Software Engineering
Multiple locations
Posted on Wednesday, February 7, 2024

We are now looking for a Sr. Site Reliability Engineer (SRE). NVIDIA is looking for a Senior Site Reliability Engineer (SRE) to join its GeForce Now (GFN) team. SRE at NVIDIA ensures that our internal and external facing GPU cloud gaming services have reliability and uptime as promised to the users and at the same time enabling developers to make changes to the existing system through careful preparation and planning while keeping an eye on capacity, latency and performance. As SREs are responsible for the big picture of how our systems relate to each other, we use a breadth of tools and approaches to tackle complex problems.

The person in this position will be responsible for Service Response and Workflows and will drive tools/service development to maintain and improve service SLOs. We partner with Service Owners to drive reliability of the service. The GFN Service is an exciting service in the newly growing game streaming industry.

What you will be doing:

  • Working on building tools to improve the SRE Observability.

  • Be part of Kubernetes migration journey with VMI setup and problem solving.

  • Rapidly debug and triage incidents and user-reported issues

  • Taking ownership of automating, scripting, and tooling of new/existing scripts to help the team achieve 100% automation of daily tasks

  • Support services before they go live through activities such as system design consulting, developing software platforms and frameworks, capacity management and launch reviews.

  • Be part of an on call rotation to support production systems

What we need to see:

  • MS or BS in Computer Science/Engineering or a related field or equivalent experience.

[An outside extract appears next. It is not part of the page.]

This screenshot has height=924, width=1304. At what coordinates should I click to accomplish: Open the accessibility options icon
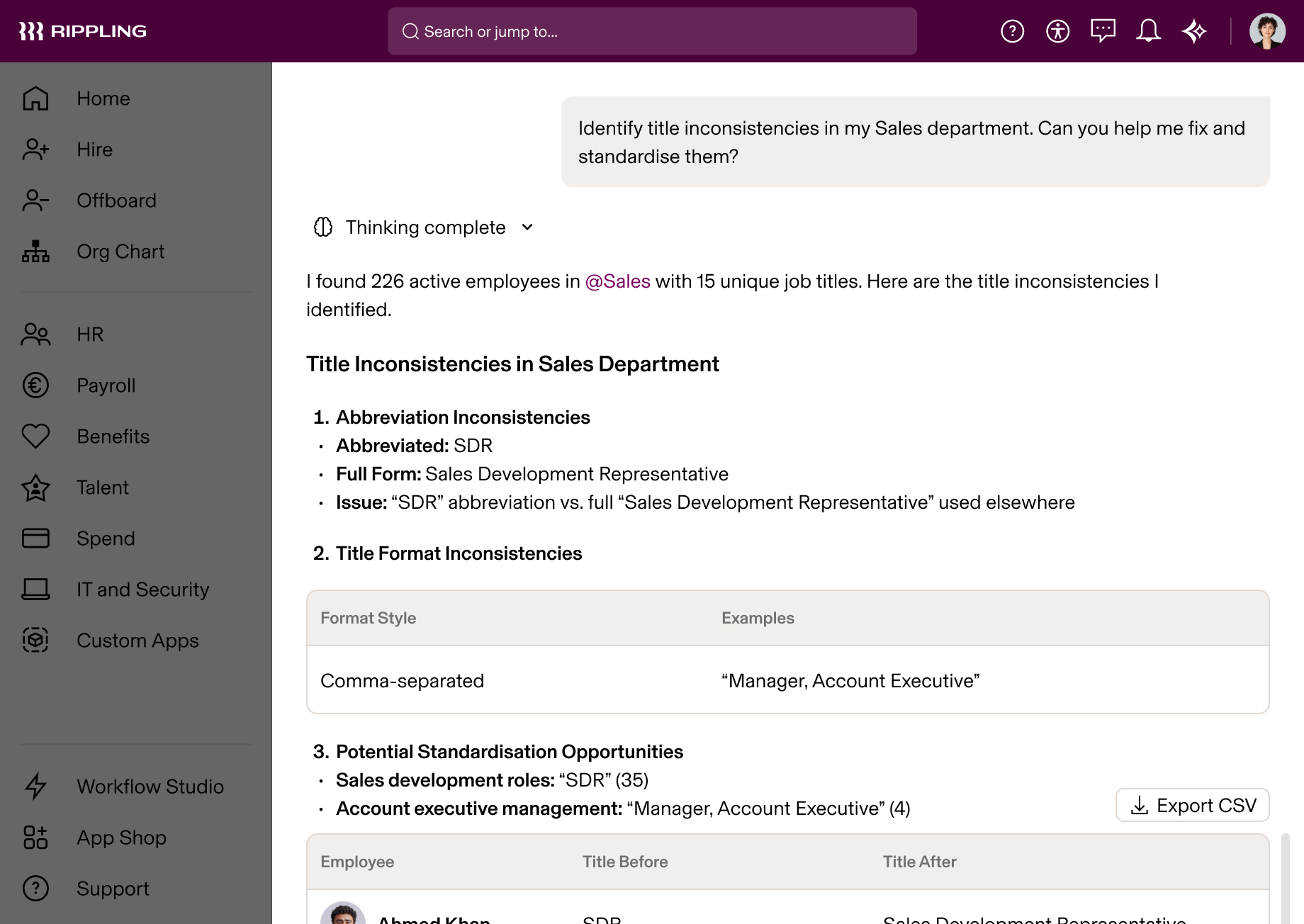pos(1057,30)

  • 8+ year’s Site reliability engineering experience working on large scale distributed micro services in a production environment with a real passion for automation and tooling.

  • Very strong Kubernetes background and ability to understand Kubernetes with complex and highly available VMI setup on K8's.

  • Lead significant production improvements including change management, post-mortem reviews, workflow processes, design and deliver software automation in various languages.

  • Confirmed strengths in problem-solving and root causing issues, while continuously seeking ways to drive optimization, efficiency and the bottom line.

Ways to stand out from the crowd:

  • Previous experience with Datadog, Prometheus, alert manager or similar monitoring systems.

  • Jenkins (or similar CI/CD) setup, configuration, deployment is a requirement

  • Excellent communication, presentation, social, and analytical skills; the ability to communicate complex interaction concepts clearly and persuasively across different audiences and varying levels of the organization.

  • Experience with Stack Storm, Prometheus, and Kubernetes and similar are bonuses.

  • Prior experience as an SRE or Service Engineering is a huge plus.

NVIDIA is widely considered to be one of the technology world’s most desirable employers. We have some of the most forward-thinking and hardworking people in the world working for us. If you're creative and autonomous, we want to hear from you

The base salary range is 164,000 USD - 253,000 USD. Your base salary will be determined based on your location, experience, and the pay of employees in similar positions.

You will also be eligible for equity and benefits. NVIDIA accepts applications on an ongoing basis.

NVIDIA is committed to fostering a diverse work environment and proud to be an equal opportunity employer. As we highly value diversity in our current and future employees, we do not discriminate (including in our hiring and promotion practices) on the basis of race, religion, color, national origin, gender, gender expression, sexual orientation, age, marital status, veteran status, disability status or any other characteristic protected by law.